3.2. Analysis of results
3.2.1. Calculation of performance indexes. The confusion matrix of the test sample was calculated, and from the confusion matrix, it can be seen that there were 125 cases of non-diabetes predicted as non-diabetes in the test set, i.e., TN=125; 1 case of diabetes predicted as diabetes, i.e., TP=1; 2 cases of non-diabetes predicted as diabetes, i.e., FP=2; and 26 cases of diabetes predicted as non-diabetes, i.e., FN=26.
The evaluation indexes and calculation methods are shown in Table 3[5].
Table 3. Evaluation indexes and calculation methods.
Evaluation index Calculation method | Evaluation index Calculation method |
Accuracy | \( \frac{TP+TN}{TP+TN+FP+FN} \) |
Precision | \( \frac{TP}{TP+FP} \) |
Recall | \( \frac{TP}{TP+FN} \) |
F1-score | \( \frac{2*Precision*Recall}{Precision+Recall} \) |
The performance evaluation metric values of the diabetes prediction model are shown in Table 4.
Table 4. Calculation results of evaluation index values.
Indicator Name | Accuracy | F1-score |
Calculated value | 0.818 | 0.667 |
The experimental findings illustrate the model's high accuracy and thorough coverage for the sample data on diabetes prediction, with the KNN algorithm having a high accuracy of 81.8% in diabetes prediction classification and an F1-score of 66.7%.
4. Conclusion
The research work on diabetes prediction in this paper has achieved certain results:
Linear function normalization was used to process the data, turning the dimensional expressions into dimensionless expressions, making the data distribution more standardized, finding the optimal solution faster, and improving the prediction accuracy. The confusion matrix of the test samples was also calculated to solve the values of each evaluation index of the model, and the excellent performance of this algorithm was verified. Also, the sample data from the experimental cases is of high quality, and the features are filtered, which is important in predicting the probability of diabetes [6].
However, there is still room for improvement in this paper, and future research can be improved in the following aspects.

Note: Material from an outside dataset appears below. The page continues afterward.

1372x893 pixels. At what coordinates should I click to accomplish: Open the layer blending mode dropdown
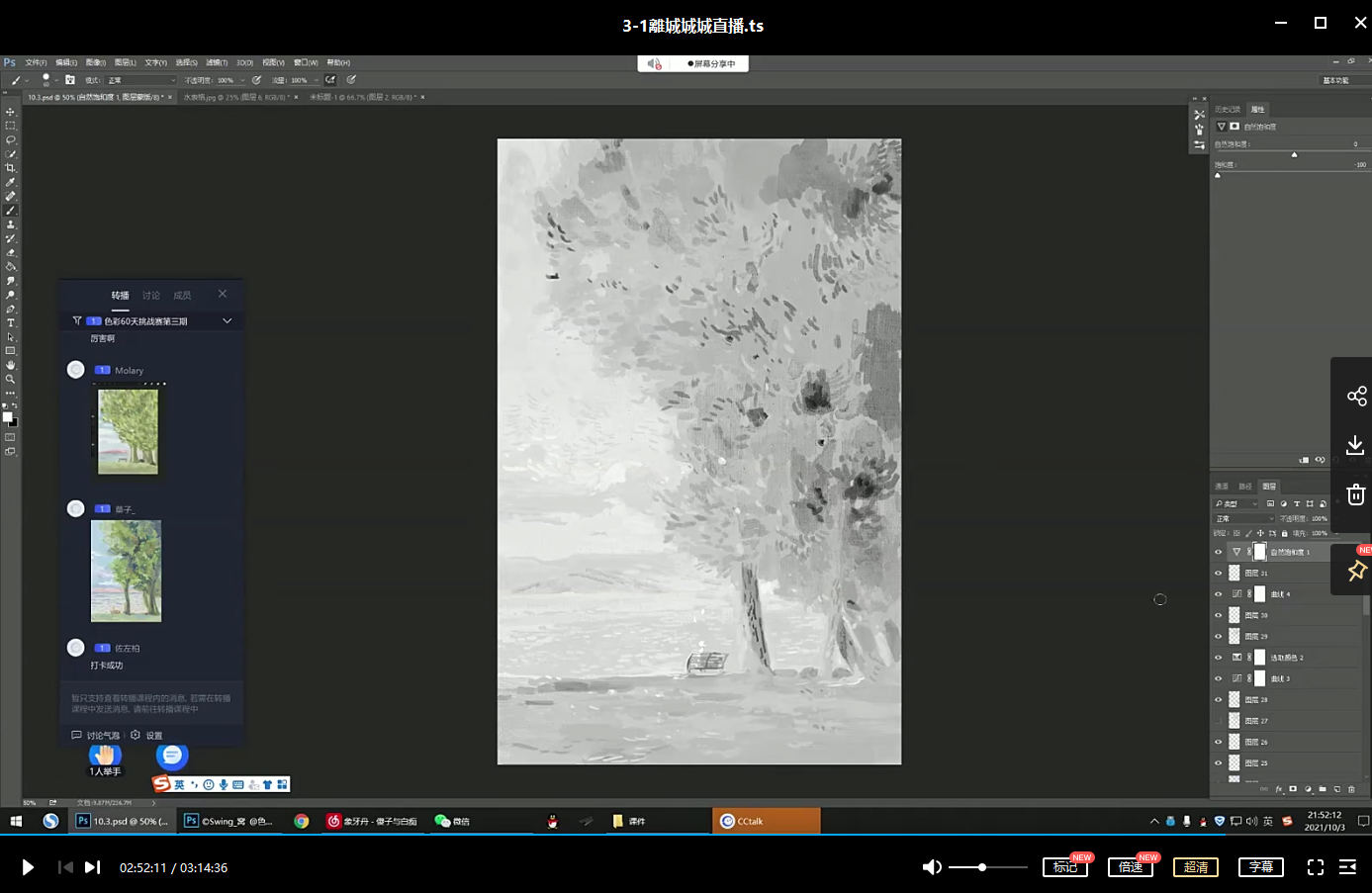click(1244, 518)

The main reason for the good results of the KNN algorithm in this project is the high quality of the case sample data and the screening of the features; however, the small sample size and the relatively large number of features in the case data have a negative impact on the results. Furthermore, the dataset used in this project is from the United States, so this model may be less accurate when used for classification prediction of diabetes data from other countries.
In this paper, the open diabetes dataset was selected for modeling. The number of datasets is limited due to time and other factors, so it may lead to model limitations when constructing the model. The prediction model can be optimized by selecting a large-scale medical dataset in subsequent research work.
The current research related to deep learning is developing rapidly, and in terms of prediction, the KNN algorithm is slow, so the use of deep learning algorithms to improve the diabetes prediction model is considered in the later research, thus improving the function of the model and its prediction efficiency, which helps to improve the accuracy of classification prediction.